BBC Question Time returns tonight with a virtual audience quizzing the panel led by Fiona Bruce. 

It has been a week that has seen the Prime Minister face questions about the refurbishment of his flat, new Covid vaccines ordered, global aid cuts, the First Minister of Northern Ireland resign, and the small matter of a Scottish election.

With no shortage of talking points, we take a look at who is on BBC Question Time this week. 

Anne-Marie Trevelyan

The Government will be represented by Anne-Marie Trevelyan, with the Minister for Business, Energy and Clean Growth sitting on the panel. The Conservative MP, was elected as Member of Parliament for the Berwick-upon-Tweed constituency at the 2015 general election and has been a keen champion for COP26. 
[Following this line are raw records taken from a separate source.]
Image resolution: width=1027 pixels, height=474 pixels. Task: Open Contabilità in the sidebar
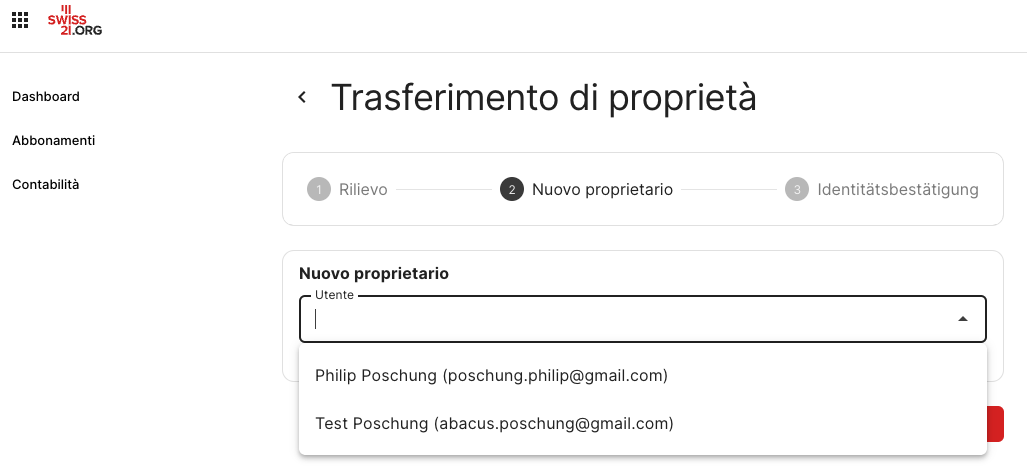click(46, 185)
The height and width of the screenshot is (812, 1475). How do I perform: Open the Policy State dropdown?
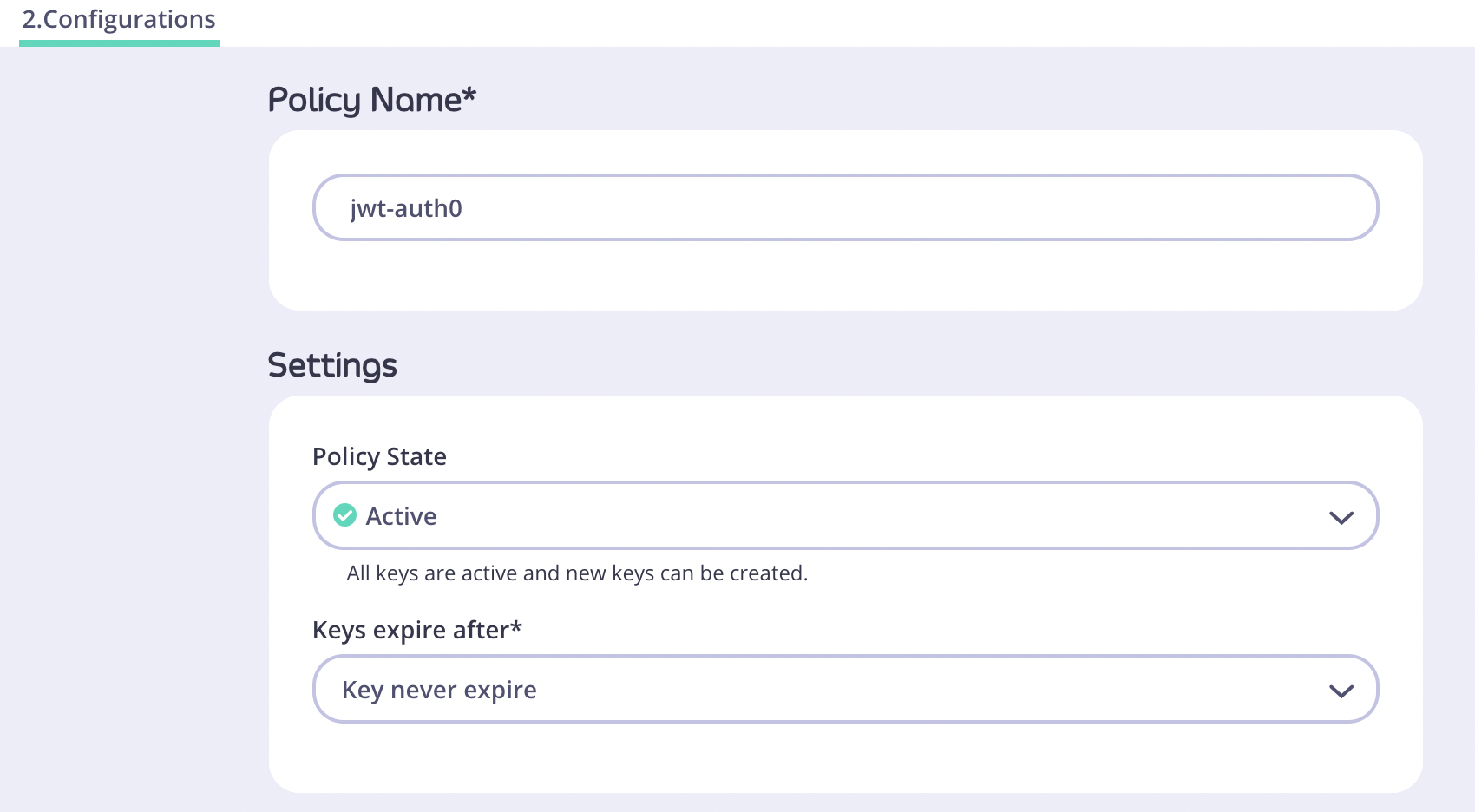pos(845,515)
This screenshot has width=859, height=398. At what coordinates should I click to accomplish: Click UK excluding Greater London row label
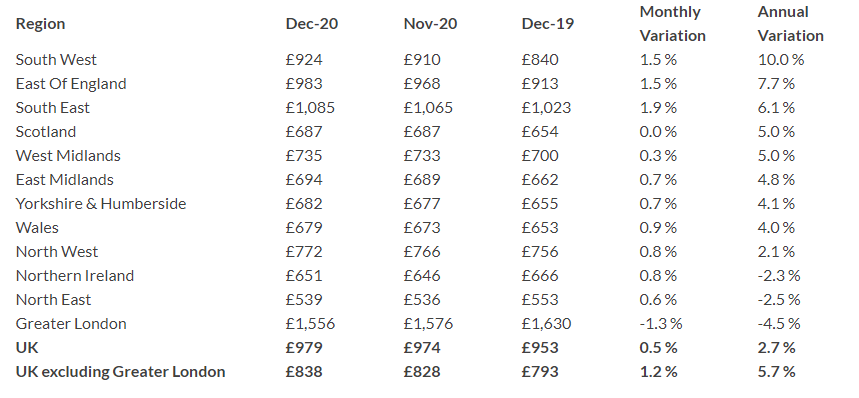121,372
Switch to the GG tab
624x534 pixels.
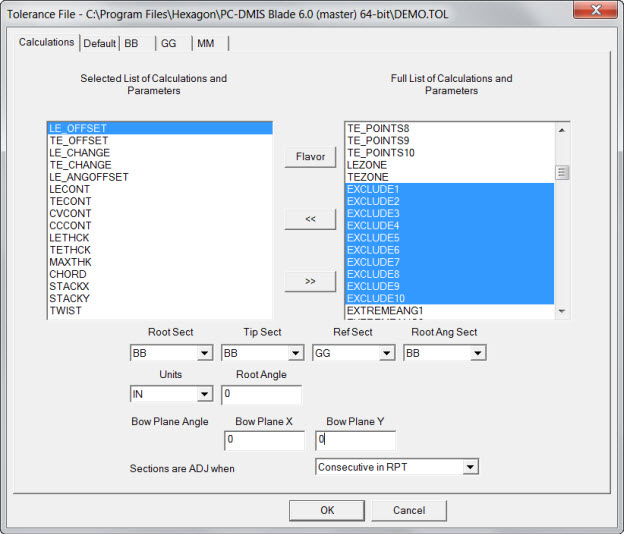pos(168,43)
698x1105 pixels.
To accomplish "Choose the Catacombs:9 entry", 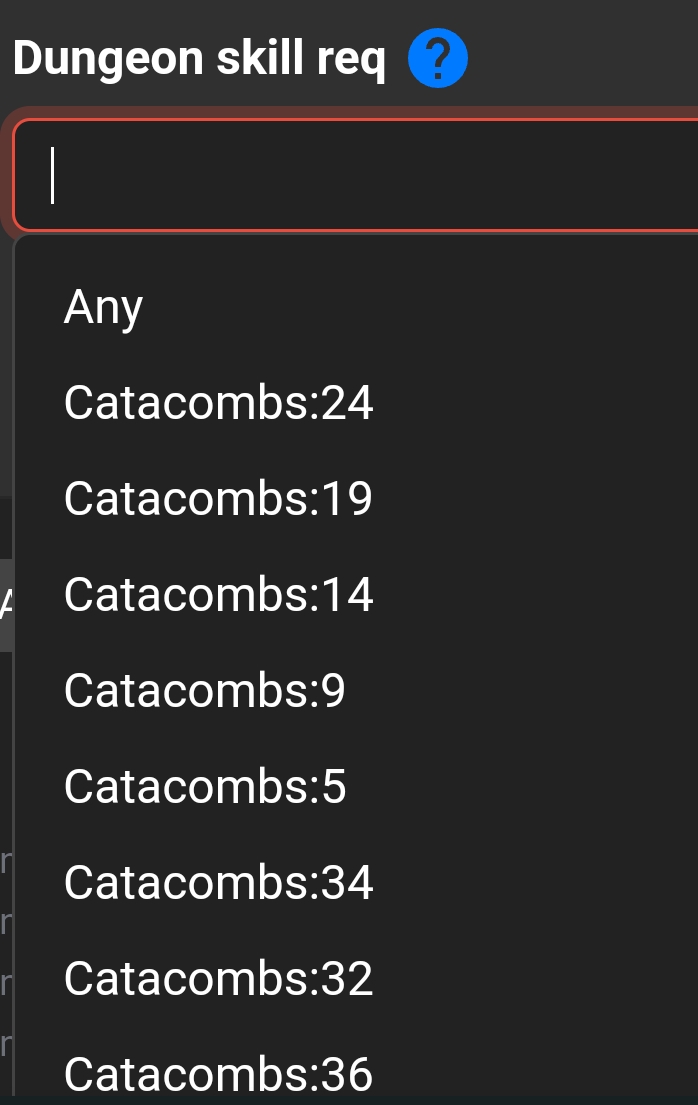I will click(x=204, y=691).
The MP has rarely rebelled against votes from the government with notable rebellions against the party including when she voted against investigations into the Iraq war and voted for requiring pub companies to offer pub landlords rent-only leases, moves which went against her fellow MPs. She almost always voted against UK membership of the EU and voted for replacing Trident with a new nuclear weapons system

The MP recently made headlines after The Guardian reported she accepted £2,500 from Aquind last year, as part of a £10,000 donation to the Northumberland Conservatives. Her local chapter of the Tory party, the Berwick-upon-Tweed Conservative party, accepted donations totalling £17,000 from Temerko between 2013 and 2015, when Trevelyan first stood as an MP. She also defended a deal which gives the Treasury billions of pounds from a pension fund for miners. 

Jon Ashworth

Representing Labour on the panel is Shadow Health and Social Care Secretary Jon Ashworth. The former advisor to Gordon Brown will undoubtedly attempt to scrutinise the Government on their handling of the Covid-19 crisis. The MP for Leicester South since 2011 has been exceptionally vocal on the flat row that has engulfed the Prime Minister recently with the MP accusing Boris Johnson of lying over who paid for renovations to his Downing Street flat.
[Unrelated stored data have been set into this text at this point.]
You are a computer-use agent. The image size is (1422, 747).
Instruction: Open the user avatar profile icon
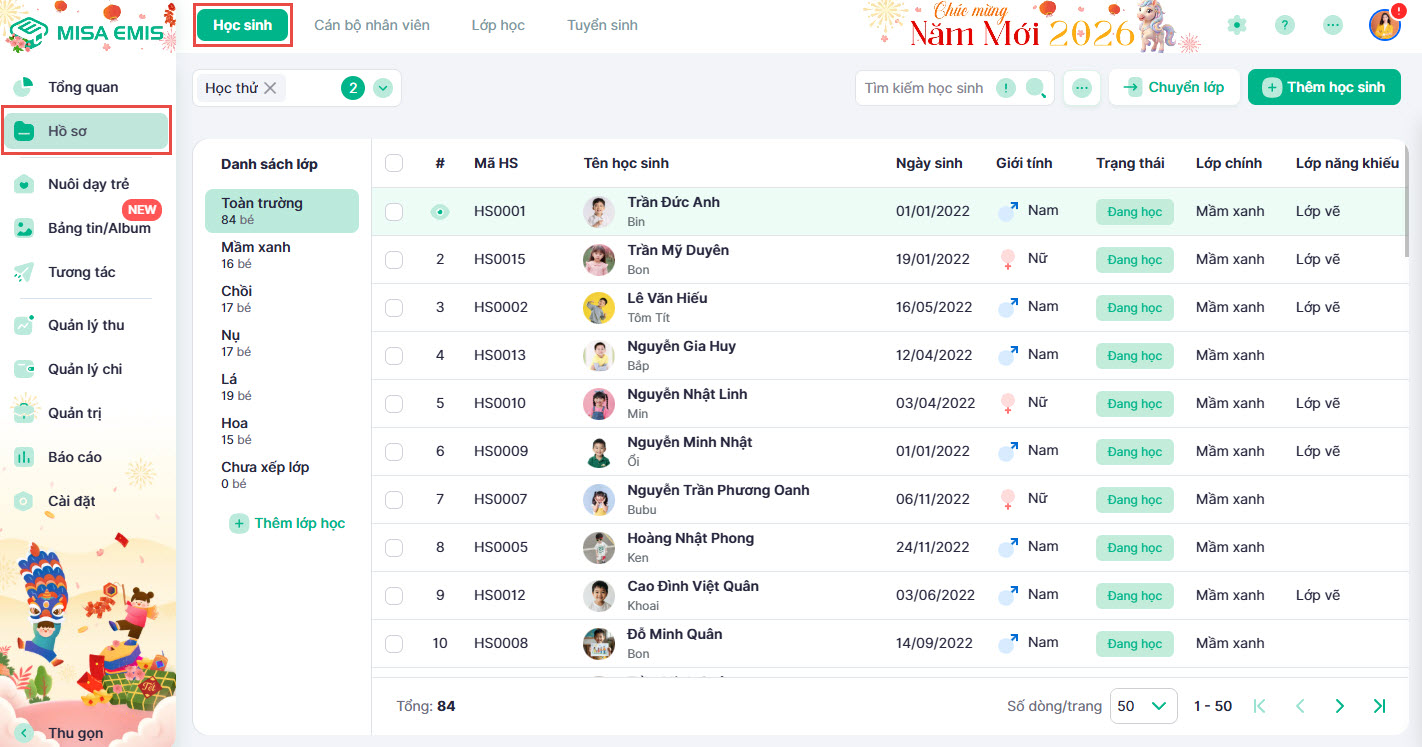tap(1384, 25)
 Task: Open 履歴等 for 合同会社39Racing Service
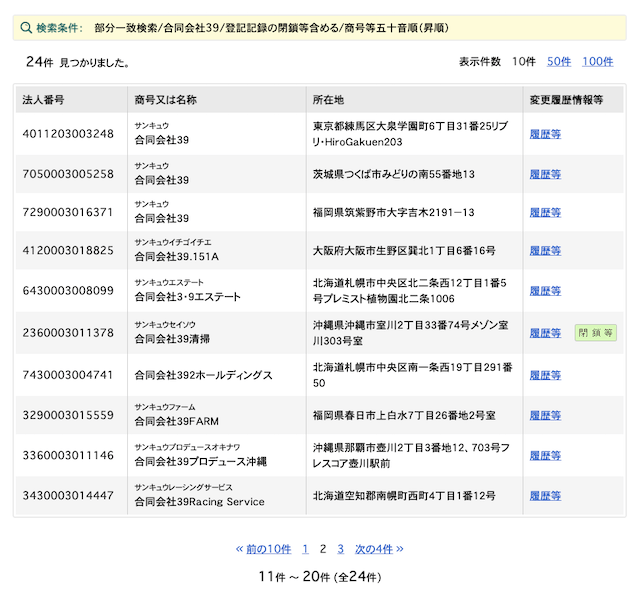click(x=545, y=495)
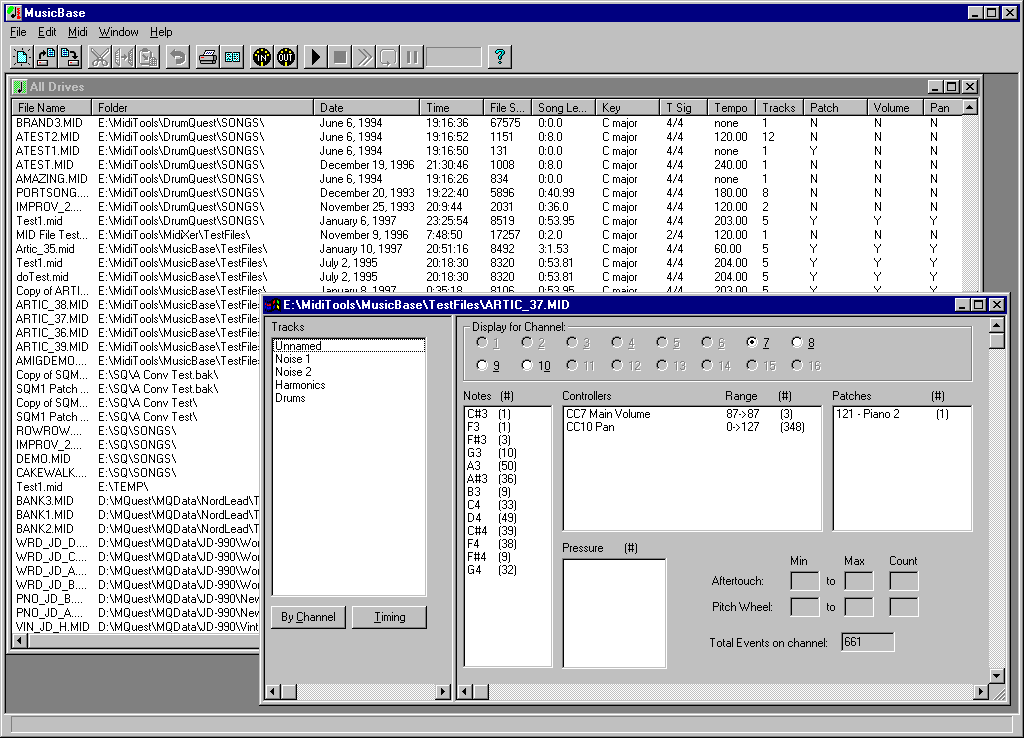1024x738 pixels.
Task: Click the MIDI OUT indicator icon
Action: click(x=285, y=57)
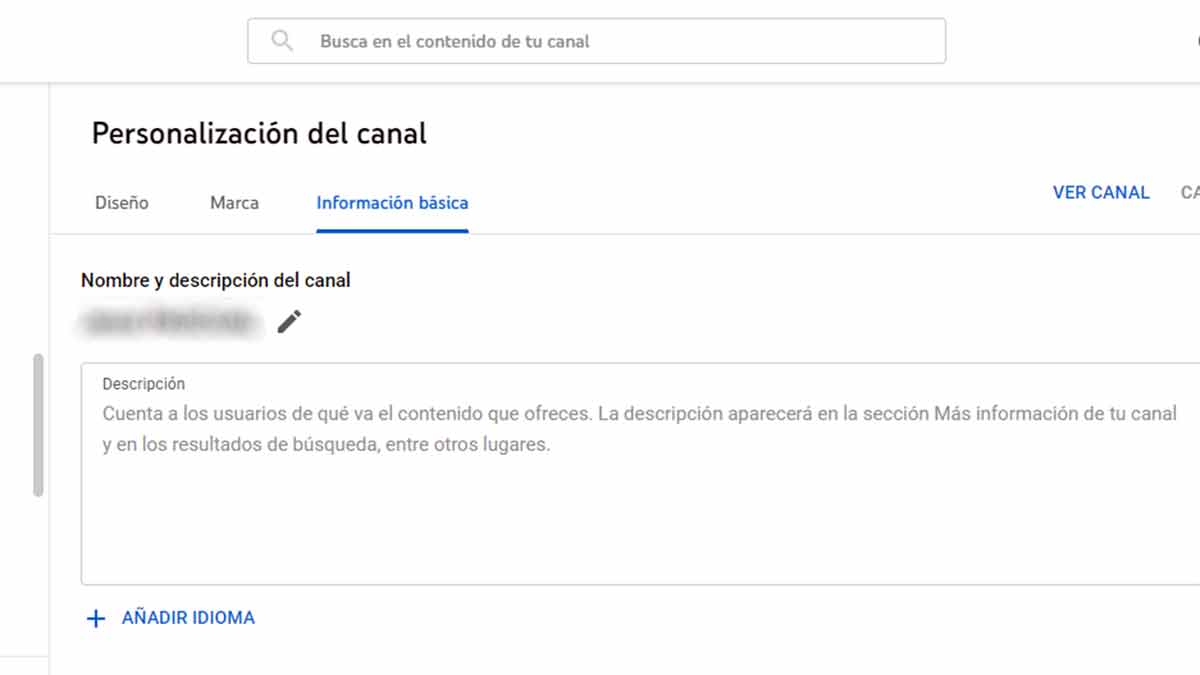This screenshot has width=1200, height=675.
Task: Click the search magnifier icon
Action: tap(282, 41)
The Labour MP Mr Ashworth said on the incident: "We really need to know who's given the loan, who's given the money, because we need to know who the prime minister...is beholden to. To be honest he lied yesterday - that's not good enough."
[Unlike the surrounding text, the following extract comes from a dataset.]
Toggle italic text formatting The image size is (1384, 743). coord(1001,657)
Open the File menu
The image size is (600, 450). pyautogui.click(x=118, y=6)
He also made headlines after he said that Labour would use upcoming NHS legislation and votes in Parliament to demand Government action for those on hospital waiting lists and was part of a heated argument on Covid passports. 

Ashworth has never rebelled against his party in the current parliament.

Daisy Cooper 

The Deputy Leader of the Liberal Democrats will also sit on the BBCQT panel this evening with the MP for St Albans being the last MP on the panel. The former campaign worker in international aid, human rights and press reform has been an MP since 2019. 

The Lib Dems deputy leader since 2020 has been vocal in her opposition to vaccine passports and was one of 70 MPs to sign a petition against the move. The Lib Dem education spokesperson has also called for students who have courses finishing early due to Covid to be compensated, with Cooper accusing the Government of having "forgotten” about students. She called for a review of powers “to make recommendations on how students should be reimbursed by the Government in financial and learning times”

She has never rebelled against her party in the current parliament but has voted against an equal number of electors per parliamentary constituency in the past, something that most current Liberal Democrat MPs voted for.

Danny Sriskandarajah

Oxfam GB Chief Executive Danny Sriskandarajah will also sit on the BBC Question Time panel. The former Secretary General of CIVICUS, the global alliance of civil society groups, currently sits on the UN panel on digital cooperation. 

Danny Sriskandarajah has been vocal about the UK cutting spending on polio and clean water projects calling the cuts “eye-watering” and “dangerous” stating that such a move would be “likely to delay the global eradication of polio when we are so close to achieving this landmark victory against a cruel disease”.

He said: “This is yet another example of the vital, life-saving work that will stop because of reductions to overseas aid. To cut funding for water, hygiene and sanitation in the midst of a global pandemic is dangerous.

“These eye-watering cuts are bound to result in more illness as vulnerable communities are denied the clean water, safe toilets and handwashing facilities that are crucial to good health and longer term development.”

He recently made headlines stating that charities have become too similar to corporates in the way they operate.

Tim Stanley 

The British journalist and historian Tim Stanley will round off the panel. The journalist for The Telegraph has written a host of books about US politics and contributed to a host of US channels including CNN. He has also presented Radio 4's Thought for the Day to BBC’s Moral Maze. A former member of the Labour Party, he stood as the Labour candidate for the constituency of Sevenoaks in 2005 but failed to be elected. He backed Brexit and has written a column defending the Prime Minister over his flat refurbishment story.

BBC Question Time is at 10:45pm on BBC One.